CONSIDERAZIONI: Ragazzi di vita è un romanzo crudo, alla fine della lettura si ha quasi un senso di tristezza, di malessere che pervade la nostra mente e ci consegna una realtà che forse esiste ancora; sotto tanti punti di vista è infatti un romanzo estremamente attuale, dove il pregiudizio può portare all’esclusione o addirittura alla persecuzione del soggetto, dove i ragazzi vivono in branchi e non hanno alcun progetto per il loro futuro; caratteristica importante del libro è il linguaggio utilizzato nei dialoghi, il romanesco, che conferisce alla vicenda un aspetto ancora più reale, un aspetto ulteriore di distacco dalla vita comune, dal senso di responsabilità civile.

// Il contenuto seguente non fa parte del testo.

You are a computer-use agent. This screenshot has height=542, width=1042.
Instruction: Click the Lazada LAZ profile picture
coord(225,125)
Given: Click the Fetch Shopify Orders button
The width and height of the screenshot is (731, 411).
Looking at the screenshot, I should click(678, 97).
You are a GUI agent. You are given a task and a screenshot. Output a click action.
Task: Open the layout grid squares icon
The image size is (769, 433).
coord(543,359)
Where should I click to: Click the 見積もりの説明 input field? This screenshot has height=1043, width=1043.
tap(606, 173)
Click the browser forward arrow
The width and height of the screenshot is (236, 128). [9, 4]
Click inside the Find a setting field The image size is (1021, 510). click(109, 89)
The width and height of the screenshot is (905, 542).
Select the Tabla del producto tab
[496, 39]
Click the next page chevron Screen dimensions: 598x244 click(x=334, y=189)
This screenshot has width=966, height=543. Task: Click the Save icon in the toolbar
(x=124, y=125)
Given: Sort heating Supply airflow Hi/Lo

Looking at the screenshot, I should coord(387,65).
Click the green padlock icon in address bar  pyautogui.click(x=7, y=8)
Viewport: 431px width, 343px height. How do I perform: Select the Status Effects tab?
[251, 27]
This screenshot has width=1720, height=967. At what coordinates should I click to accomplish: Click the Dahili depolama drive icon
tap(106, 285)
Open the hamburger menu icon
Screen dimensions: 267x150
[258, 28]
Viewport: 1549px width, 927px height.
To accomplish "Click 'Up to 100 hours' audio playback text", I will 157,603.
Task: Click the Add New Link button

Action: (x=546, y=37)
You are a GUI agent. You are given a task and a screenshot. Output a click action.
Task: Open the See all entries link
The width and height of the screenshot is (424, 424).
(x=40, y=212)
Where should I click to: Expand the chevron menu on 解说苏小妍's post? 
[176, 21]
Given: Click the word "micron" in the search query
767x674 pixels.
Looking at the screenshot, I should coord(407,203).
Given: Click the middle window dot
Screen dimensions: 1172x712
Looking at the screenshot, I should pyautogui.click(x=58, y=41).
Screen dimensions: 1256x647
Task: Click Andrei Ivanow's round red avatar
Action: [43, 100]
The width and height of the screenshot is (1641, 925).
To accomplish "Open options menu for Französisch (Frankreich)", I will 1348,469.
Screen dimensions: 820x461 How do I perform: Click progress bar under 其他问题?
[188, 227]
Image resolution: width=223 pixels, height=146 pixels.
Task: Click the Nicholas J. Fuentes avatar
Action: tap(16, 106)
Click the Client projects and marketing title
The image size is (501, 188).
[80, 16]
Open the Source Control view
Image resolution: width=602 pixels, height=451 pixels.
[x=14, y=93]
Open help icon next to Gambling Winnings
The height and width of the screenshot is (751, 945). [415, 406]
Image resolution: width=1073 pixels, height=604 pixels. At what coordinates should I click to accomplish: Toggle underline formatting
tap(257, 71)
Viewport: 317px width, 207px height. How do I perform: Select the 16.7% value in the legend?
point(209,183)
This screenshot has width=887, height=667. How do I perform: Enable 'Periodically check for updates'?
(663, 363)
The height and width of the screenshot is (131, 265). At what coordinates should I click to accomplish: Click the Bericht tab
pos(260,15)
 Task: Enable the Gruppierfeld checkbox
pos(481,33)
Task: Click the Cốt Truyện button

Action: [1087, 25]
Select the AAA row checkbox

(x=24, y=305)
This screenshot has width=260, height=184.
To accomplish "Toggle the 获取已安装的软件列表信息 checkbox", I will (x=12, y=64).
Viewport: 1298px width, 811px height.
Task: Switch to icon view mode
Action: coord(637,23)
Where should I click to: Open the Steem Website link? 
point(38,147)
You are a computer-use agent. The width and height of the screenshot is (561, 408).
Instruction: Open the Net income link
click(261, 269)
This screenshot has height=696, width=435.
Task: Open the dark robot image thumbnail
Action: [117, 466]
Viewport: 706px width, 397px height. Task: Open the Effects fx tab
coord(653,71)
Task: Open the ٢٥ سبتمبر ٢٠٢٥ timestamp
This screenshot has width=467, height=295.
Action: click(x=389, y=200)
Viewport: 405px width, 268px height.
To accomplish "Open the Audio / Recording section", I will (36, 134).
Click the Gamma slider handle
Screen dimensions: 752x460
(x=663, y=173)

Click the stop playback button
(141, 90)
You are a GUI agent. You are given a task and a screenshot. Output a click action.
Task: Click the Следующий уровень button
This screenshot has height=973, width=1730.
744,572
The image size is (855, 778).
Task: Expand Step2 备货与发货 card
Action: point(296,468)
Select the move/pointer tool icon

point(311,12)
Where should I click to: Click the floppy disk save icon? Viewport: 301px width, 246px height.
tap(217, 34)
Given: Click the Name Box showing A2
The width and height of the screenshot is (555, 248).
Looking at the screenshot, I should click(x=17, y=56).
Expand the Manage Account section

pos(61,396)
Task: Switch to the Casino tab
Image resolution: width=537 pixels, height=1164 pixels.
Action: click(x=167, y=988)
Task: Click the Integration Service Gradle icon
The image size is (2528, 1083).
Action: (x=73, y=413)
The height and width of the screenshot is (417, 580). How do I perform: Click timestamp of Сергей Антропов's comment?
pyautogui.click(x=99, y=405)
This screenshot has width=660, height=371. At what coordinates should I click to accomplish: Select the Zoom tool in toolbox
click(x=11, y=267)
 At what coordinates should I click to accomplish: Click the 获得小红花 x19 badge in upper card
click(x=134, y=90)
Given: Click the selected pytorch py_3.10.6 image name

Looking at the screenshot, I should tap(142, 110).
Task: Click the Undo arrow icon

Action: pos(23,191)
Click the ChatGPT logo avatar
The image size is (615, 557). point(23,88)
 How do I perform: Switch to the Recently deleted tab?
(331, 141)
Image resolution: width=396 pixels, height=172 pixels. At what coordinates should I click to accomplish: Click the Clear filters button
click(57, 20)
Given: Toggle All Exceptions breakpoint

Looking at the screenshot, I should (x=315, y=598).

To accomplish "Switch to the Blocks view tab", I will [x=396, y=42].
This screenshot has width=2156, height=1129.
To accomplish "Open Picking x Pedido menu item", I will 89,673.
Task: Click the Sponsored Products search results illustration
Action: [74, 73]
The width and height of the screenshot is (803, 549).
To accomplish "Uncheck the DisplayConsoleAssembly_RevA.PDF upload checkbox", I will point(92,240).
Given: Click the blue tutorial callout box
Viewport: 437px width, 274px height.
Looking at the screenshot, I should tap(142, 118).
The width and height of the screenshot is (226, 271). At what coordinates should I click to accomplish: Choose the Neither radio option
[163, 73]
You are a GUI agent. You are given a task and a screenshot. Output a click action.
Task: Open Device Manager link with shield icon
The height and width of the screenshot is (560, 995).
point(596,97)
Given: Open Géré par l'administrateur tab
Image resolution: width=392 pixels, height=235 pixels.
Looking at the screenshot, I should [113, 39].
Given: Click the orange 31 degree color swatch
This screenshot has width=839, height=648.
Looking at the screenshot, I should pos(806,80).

Da sottolineare inoltre la mancanza di punti di riferimento per questi ragazzi: la famiglia non svolge la sua usuale funzione educatrice ma anzi ! sembra sviluppare in questi giovani l’aspetto più scabroso, più reazionario data la profonda povertà (non solo economica) che risiede nelle loro case; una povertà che porta Riccetto e compagni ad una vita piena di obiettivi banali e di assenza di responsabilità, di consapevolezza di poter divenire un soggetto che può tirarsi fuori dai profondi limiti imposti dalla sua realtà sociale.